For most of my life, my story lived in the shadows—buried under other people’s lies, other people’s comfort, other people’s silence. I learned early that the world prefers tidy narratives, palatable truths, and children who don’t speak about the things that happened behind closed doors. I learned that survival often requires invisibility. And I learned that when you grow up erased, reclaiming yourself becomes an act of rebellion.My memoir, NOT ANYMORE: A Memoir of Stolen Identity and Reclamation, is the book I spent decades trying—and failing—to write. Not because I lacked the words, but because the world around me wasn’t ready to hear them. People flinched. They looked away. They told me it was “too much,” “too dark,” “too painful.” But pain doesn’t disappear because someone refuses to witness it. Silence doesn’t heal anything. It only protects the people who caused the harm.So I stopped protecting them.This book is not just a recounting of what was done to me. It is the story of what I did with it. How a child stripped of identity, belonging, and safety grew into a woman who refused to stay erased. How I pieced together the truth of my Native heritage after a lifetime of being told I was something else. How I survived a childhood that should have broken me. How I reclaimed my name, my story, my voice, and my sovereignty in my fifties.It is a story of brutality, yes—but also of evolution. Of the long, slow work of unlearning shame. Of understanding that what happened to me was not my fault. Of discovering that survival is not the same as living, and that reclaiming yourself is a lifelong process.Writing this memoir meant walking back into rooms I once escaped. It meant remembering things my mind had buried for my own protection. It meant confronting the complicity of neighbours, relatives, and institutions that chose silence over intervention. It meant acknowledging the child I once was—the one who screamed, the one no one saved, the one who deserved so much more. But it also meant honouring the woman I became. A woman who refuses to disappear.

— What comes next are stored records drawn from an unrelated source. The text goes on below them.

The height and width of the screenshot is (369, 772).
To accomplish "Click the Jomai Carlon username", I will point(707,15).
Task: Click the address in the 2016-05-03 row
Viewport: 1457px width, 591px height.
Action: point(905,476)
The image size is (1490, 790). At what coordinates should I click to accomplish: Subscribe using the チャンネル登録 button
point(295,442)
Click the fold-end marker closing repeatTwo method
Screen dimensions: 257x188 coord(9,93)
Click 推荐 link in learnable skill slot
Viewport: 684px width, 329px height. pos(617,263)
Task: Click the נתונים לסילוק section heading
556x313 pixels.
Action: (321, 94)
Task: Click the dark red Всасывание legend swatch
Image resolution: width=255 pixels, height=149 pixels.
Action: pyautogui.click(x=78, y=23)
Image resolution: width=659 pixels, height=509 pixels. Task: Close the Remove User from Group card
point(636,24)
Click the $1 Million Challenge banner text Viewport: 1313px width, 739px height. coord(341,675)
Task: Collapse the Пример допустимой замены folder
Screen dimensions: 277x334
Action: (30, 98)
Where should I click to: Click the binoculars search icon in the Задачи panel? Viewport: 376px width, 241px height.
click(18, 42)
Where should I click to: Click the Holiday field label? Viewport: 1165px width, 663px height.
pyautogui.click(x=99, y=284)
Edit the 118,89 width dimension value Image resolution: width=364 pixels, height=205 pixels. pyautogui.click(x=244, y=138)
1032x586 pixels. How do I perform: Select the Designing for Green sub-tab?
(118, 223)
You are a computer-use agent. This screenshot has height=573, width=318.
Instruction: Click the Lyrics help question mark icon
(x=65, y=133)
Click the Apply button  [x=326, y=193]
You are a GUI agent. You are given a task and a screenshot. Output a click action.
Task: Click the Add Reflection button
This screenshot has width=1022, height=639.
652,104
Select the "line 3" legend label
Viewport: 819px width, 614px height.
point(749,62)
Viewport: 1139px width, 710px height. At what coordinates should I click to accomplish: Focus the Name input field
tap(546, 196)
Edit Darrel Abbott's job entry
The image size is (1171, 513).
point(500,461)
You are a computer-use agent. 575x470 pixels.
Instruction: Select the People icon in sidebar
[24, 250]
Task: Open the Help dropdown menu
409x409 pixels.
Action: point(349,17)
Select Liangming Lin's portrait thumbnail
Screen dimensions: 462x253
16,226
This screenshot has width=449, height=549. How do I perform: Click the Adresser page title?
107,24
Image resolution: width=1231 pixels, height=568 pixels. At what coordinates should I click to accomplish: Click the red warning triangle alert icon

A woman who refuses to be silent.
A woman who says, with her whole chest: Not anymore. This memoir is not for shock value. It is not for pity. It is a testimony. A reclamation. A declaration that the truth matters—even when it’s uncomfortable, even when it disrupts the narratives families build to protect themselves, even when it forces people to confront the violence they ignored. If you choose to read it, come with an open heart. Come ready to witness. Come ready to understand what it means to survive the unspeakable and still rise. Because this is not just a story about what was taken from me.
It is a story about what I took back.